Love, as many Christians seem to conceive of it, costs nothing and requires no real sacrifice. We can see the neurotic death-denial at work here, creating and maintaining the fantasy that we can always say “yes” to ourselves and simultaneously say “yes” to everyone else. Need, want, and lack don’t exist in this illusion of deathlessness.
But need really does exist, and sacrificial love will quickly bring it to the surface. We find that when we give, what we give isn’t always replenished. This truth is what marks love as love, as something more than mere exchange, as an act of grace. The account books are not balanced. Love gives gifts and makes sacrifices and expects nothing in return.
We are enslaved to the fear of death because the basis of our identities – all the ways we define ourselves and make meaning with our lives – is revealed to be an illusion, a lie, an obfuscation, a neurotic defense mechanism involved in death repression. Death saturates every aspect of our personhood.
…This predicament gives us a glimpse into why the biblical authors speak of conversion and discipleship as a death – our identities are too saturated with death to be rehabilitated as they stand.
In contemporary American culture our slavery to the fear of death produces superficial consumerism, a fetish for managing appearances, inauthentic relationships, triumphalistic religion, and the eclipse of personal and societal empathy.

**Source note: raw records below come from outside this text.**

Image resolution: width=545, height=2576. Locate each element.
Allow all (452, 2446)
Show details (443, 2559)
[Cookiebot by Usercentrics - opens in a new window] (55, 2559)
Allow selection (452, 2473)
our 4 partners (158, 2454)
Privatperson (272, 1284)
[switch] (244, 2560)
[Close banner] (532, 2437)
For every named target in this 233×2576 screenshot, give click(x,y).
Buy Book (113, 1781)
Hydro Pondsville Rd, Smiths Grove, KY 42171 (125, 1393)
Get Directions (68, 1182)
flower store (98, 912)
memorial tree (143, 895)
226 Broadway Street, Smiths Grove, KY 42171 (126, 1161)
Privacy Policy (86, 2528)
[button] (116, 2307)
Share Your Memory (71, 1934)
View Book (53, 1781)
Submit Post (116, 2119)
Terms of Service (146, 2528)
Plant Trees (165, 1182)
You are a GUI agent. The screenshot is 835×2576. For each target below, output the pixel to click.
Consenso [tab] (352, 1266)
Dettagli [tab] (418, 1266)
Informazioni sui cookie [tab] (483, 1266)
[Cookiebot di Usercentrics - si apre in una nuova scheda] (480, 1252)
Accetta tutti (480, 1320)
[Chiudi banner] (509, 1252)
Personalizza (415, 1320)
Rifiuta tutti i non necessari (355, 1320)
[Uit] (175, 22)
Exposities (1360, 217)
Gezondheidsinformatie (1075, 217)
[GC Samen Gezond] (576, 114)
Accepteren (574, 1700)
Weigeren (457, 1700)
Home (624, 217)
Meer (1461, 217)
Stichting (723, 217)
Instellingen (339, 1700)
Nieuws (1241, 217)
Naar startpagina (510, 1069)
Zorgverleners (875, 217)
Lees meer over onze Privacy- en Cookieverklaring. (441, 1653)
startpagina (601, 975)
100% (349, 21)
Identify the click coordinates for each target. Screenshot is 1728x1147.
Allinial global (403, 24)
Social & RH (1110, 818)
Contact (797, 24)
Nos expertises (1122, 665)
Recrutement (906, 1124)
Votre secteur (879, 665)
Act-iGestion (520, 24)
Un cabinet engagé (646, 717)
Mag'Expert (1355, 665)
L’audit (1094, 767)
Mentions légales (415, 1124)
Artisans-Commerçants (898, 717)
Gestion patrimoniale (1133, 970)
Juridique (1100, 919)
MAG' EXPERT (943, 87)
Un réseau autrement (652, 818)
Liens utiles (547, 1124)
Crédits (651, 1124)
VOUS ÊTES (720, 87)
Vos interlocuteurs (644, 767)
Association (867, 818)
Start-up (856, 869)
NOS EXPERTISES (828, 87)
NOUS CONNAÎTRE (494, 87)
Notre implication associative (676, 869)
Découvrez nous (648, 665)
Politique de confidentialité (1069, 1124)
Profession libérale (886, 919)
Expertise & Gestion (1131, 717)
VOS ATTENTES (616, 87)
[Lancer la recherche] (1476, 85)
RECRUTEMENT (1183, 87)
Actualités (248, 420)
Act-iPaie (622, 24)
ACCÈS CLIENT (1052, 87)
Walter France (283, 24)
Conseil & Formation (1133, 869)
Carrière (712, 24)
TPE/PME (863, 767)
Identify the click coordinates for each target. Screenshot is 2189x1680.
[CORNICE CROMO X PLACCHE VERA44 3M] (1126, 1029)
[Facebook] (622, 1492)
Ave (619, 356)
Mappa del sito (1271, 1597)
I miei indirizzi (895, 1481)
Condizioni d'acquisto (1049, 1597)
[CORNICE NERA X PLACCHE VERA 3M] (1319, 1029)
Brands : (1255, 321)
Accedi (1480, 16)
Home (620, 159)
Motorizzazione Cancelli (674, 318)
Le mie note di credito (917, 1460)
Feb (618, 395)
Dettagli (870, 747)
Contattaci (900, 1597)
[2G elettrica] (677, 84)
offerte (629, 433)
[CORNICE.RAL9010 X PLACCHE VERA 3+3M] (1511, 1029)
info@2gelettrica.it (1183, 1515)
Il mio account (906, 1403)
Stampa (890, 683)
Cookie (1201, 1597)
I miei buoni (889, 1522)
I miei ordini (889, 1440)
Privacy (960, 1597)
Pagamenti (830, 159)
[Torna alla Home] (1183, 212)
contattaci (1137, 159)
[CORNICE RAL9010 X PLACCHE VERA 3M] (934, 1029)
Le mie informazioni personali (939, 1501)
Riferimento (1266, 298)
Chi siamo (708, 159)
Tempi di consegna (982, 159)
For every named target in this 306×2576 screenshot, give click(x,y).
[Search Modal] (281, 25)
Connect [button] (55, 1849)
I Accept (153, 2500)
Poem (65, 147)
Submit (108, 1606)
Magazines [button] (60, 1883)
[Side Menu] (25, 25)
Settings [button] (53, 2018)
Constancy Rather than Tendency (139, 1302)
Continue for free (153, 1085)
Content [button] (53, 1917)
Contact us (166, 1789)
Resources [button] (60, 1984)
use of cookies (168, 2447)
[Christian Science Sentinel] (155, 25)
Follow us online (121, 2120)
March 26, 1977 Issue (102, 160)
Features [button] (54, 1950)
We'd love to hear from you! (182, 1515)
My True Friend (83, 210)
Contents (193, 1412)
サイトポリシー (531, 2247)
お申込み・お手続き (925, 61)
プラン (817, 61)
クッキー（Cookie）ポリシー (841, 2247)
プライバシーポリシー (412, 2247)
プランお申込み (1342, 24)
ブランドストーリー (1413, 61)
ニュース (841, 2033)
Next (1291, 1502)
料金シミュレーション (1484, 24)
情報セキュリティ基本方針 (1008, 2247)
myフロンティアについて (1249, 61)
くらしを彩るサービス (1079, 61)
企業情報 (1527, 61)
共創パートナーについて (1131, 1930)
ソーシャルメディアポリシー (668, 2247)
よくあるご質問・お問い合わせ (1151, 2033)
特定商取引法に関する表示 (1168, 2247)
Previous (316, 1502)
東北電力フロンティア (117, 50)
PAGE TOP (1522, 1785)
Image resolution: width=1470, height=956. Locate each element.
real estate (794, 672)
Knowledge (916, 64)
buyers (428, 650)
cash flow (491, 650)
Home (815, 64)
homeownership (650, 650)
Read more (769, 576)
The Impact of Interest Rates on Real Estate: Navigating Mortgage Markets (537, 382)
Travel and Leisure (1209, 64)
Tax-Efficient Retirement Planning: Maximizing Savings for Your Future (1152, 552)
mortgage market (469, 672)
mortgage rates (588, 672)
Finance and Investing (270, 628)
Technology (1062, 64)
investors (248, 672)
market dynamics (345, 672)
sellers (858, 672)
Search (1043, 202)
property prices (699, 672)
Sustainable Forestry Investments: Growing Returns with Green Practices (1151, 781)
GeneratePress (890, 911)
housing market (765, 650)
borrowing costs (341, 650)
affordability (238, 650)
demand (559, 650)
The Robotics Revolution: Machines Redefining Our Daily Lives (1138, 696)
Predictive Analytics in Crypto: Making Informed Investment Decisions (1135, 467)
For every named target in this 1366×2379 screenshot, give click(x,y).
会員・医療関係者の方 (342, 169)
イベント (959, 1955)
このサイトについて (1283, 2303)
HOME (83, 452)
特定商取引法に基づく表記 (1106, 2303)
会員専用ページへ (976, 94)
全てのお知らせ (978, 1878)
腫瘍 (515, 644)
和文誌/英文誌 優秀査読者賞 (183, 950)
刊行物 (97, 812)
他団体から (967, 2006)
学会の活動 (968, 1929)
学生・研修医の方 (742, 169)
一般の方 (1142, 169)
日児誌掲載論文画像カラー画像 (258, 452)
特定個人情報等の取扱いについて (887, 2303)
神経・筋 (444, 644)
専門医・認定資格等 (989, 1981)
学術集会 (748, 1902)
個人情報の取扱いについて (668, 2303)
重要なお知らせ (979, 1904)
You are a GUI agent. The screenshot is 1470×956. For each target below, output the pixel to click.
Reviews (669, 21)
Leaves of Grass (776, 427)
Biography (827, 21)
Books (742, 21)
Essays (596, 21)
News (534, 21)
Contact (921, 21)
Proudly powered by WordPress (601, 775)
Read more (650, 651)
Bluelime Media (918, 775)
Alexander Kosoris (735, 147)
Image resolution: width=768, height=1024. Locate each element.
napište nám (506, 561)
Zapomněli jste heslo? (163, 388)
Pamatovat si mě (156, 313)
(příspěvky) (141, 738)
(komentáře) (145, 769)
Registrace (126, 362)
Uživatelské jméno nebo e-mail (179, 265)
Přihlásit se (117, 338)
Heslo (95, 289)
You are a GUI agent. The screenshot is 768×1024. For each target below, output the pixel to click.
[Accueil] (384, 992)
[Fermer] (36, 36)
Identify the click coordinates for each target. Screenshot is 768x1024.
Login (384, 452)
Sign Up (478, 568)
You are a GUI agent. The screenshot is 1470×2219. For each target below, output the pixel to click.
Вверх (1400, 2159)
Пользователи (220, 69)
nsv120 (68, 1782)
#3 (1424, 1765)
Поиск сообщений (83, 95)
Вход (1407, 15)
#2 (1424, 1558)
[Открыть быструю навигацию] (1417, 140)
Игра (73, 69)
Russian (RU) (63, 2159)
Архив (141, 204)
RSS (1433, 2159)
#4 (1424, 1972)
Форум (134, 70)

These are the “works of the devil” in our lives, works produced by our slavery to the fear of death.
As mortal creatures the selfish pursuit of survival and self-preservation becomes our highest good, and these survival fears lead us into all sorts of sinful practices. Almost every unwholesome pursuit of humanity – from hedonism to self-aggrandizement to acquisitiveness to rivalry to violence – can be traced back to these basic survival fears. The fear of death creates the experience of the ‘satanic’ in our lives.